A powerful ad hoc coalition of Roseville city leaders past and present has issued a letter calling out City Council candidate Phil Ozenick for what its members deem an exaggeration of his role in the creation of a local retirement community.
"Phil had nothing to do with Sun City," said Susan Rohan, Roseville's vice mayor and one of eight to sign the letter sent to residents of the retirement community.
Attack ads are not unusual. What is unusual is how Ozenick, a former City Council member and county supervisor, has become the lightning-rod candidate.
In addition to his elected service, Ozenick, 86, has spent decades wrestling with City Hall as the president of Friends of Roseville, or FORE.
On Monday, city officials breathed a sigh of relief after Ozenick failed to gather enough signatures to put on the ballot a proposal to cap City Hall pay and benefits at $175,000 a substantial cut for some officials. The proposal was almost universally panned by his council opponents.
"Phil has not held back in criticizing people over the years," said Bill Halldin, a Placer County political observer who has endorsed two other candidates in the race. He said that many people feel Ozenick "would be wrong for Roseville," and they are going the extra mile to keep him off the City Council.
Ozenick has fired back. In an ad in The Bee he said the letter and attack ads are full of erroneous statements by the "power structure in Roseville," and are "born out of old grudges, petty jealously and fear."

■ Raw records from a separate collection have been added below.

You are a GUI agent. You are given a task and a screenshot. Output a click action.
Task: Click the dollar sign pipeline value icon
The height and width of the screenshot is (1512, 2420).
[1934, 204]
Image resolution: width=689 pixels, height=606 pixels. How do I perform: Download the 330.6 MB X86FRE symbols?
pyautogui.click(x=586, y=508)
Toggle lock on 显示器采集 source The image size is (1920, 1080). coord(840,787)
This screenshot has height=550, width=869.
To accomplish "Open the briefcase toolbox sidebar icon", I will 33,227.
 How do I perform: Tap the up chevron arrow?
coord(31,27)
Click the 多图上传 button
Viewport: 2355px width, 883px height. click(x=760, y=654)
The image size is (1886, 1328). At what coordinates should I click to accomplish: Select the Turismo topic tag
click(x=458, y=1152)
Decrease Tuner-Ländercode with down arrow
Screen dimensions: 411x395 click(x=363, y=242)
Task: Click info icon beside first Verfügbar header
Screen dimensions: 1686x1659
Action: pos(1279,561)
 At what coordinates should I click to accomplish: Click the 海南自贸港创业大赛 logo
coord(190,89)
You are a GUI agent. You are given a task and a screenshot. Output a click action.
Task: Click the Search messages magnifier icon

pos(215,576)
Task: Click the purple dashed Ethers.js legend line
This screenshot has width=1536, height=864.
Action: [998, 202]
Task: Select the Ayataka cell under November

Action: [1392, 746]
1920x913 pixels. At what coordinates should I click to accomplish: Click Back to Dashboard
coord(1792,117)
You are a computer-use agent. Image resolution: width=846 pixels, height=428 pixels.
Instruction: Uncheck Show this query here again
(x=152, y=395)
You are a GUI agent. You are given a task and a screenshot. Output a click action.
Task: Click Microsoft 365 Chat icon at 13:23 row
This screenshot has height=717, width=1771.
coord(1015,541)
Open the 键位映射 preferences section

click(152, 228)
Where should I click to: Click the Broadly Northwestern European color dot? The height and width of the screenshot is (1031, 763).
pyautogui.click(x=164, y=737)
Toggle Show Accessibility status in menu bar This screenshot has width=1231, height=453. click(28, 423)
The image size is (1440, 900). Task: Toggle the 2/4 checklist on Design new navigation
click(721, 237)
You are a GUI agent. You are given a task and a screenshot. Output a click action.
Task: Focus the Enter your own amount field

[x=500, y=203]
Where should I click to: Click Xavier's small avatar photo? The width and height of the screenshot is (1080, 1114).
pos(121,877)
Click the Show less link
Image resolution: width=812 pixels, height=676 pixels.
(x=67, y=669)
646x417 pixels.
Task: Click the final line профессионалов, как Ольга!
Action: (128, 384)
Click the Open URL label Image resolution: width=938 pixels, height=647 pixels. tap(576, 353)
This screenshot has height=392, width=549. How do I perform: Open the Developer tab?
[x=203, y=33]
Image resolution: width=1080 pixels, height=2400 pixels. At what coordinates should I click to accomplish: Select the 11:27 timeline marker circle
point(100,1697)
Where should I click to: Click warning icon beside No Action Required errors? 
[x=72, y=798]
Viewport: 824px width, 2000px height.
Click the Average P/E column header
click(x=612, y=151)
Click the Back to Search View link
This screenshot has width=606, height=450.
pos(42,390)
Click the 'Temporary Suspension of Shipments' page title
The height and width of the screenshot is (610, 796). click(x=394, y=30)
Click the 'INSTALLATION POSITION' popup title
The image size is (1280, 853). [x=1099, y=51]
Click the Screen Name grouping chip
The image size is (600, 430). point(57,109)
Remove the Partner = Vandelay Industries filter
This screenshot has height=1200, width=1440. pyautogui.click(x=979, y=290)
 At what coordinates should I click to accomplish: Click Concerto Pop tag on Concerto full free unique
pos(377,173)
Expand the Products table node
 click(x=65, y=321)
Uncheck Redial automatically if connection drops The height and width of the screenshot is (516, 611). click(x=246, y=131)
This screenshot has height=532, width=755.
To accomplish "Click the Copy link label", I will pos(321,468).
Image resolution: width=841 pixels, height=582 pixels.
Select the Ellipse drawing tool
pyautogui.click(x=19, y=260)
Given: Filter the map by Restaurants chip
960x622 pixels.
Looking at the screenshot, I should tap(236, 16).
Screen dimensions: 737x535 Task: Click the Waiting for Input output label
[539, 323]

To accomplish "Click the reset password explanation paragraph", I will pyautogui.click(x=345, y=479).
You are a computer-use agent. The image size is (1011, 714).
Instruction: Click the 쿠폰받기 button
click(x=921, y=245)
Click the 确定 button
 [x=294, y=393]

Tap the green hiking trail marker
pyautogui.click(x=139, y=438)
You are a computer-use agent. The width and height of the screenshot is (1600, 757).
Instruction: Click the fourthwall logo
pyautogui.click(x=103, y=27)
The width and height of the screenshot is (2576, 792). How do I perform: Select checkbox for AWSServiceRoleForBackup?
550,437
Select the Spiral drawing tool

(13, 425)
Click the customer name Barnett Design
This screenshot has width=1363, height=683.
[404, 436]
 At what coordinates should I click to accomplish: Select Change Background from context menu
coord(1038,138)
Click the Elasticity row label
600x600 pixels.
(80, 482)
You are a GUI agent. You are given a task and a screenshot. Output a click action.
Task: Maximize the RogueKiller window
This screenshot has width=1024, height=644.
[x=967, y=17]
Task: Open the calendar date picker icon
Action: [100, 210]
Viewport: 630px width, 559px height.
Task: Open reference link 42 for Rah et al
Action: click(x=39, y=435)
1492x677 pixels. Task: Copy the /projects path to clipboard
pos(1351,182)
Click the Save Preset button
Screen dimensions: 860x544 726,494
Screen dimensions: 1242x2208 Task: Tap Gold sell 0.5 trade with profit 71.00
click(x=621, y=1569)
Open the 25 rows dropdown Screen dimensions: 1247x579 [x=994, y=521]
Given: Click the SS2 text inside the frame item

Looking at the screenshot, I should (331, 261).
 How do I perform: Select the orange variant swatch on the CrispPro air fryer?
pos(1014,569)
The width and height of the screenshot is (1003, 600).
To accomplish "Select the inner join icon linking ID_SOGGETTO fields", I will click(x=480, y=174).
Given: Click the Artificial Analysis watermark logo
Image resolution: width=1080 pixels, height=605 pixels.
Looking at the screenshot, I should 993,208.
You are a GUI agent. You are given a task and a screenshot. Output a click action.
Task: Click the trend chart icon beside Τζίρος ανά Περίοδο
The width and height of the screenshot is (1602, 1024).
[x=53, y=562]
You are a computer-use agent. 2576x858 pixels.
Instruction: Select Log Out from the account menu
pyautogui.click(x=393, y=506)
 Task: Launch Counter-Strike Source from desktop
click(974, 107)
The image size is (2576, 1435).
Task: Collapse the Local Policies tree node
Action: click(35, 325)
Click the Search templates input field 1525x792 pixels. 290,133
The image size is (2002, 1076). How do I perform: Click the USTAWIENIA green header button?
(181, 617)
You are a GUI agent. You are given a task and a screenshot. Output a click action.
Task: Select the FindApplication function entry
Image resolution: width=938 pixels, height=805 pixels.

The seven candidates in the Nov. 6 race for three City Council seats are incumbents Pauline Roccucci and Carol Garcia, government relations manager Bonnie Gore, small-business owner Scott Alvord, regulatory compliance analyst Tracy Mendonsa, retiree John Schwartz and Ozenick.
The letter and another attack mailer targeting Ozenick were sent out by the League of Placer County Taxpayers, a one-time nonprofit group that was recently and controversially reformed as a political action committee.
Also, the North State Building Industry Association, which usually supports Republican candidates such as Ozenick, sent a mailer to Democrats urging them to "Vote for anyone but Phil Ozenick."
Rohan said she was moved to action by Ozenick's attempt to mislead retirement community residents.
In his candidate statement, mailed to all registered voters, Ozenick wrote, "I served 33 years in the USAF, four years on the City Council, bringing you Sun City Roseville."
The Sun City retirement communities in Roseville and Lincoln are viewed as powerful voting blocs.
In the letter, Rohan, a former Del Webb employee, and former City Manager Al Johnson join others in refuting Ozenick's statement, noting that he wasn't on the City Council when any of the votes were taken to approve the community.
"He is trying to dupe people into believing he played a role he didn't play," Rohan said.
In addition to Johnson and Rohan, the letter is signed by former mayors Claudia Heinlein, Harry Crabb, Gina Garbolino and Jim Gray, outgoing councilman John Allard and Placer County Supervisor Kirk Uhler.
Rohan said the letter signers have not collectively endorsed a candidate and are simply attempting to correct the record.
Ozenick is not backing down from the statement.
"I reaffirm my comment that I brought Roseville Sun City Roseville," Ozenick wrote in a letter faxed to The Bee. He states that he entertained John Murray, developer of Sun City Roseville, at his home in 1987 and talked about how to knock down opposition to the project.
The developer has since told Ozenick he doesn't remember the conversation.
"Convenient," Ozenick writes, of the meeting that allegedly took place 25 years ago.
The group behind the letter has created a controversy of its own.
The League of Placer County Taxpayers then operating as a 501c(3) non-profit organization filed for dissolution with the secretary of state's office in 2011. Wally Reemelin, the former president, cited a lack of membership and leadership.
Uhler and allies stepped into the void and formed the League of Placer County Taxpayers as a political action committee.
Reemelin said he'll fight the takeover of the name.
Uhler, whose district covers much of Roseville, defended his use of the league's name and said Ozenick would be bad for Roseville.
"Much of what Phil Ozenick has done and continues to do is shortsighted and is not in the long-term interest of business or residents of Roseville."
Ozenick called it dirty politics. "It's obvious that that group doesn't want me on the City Council."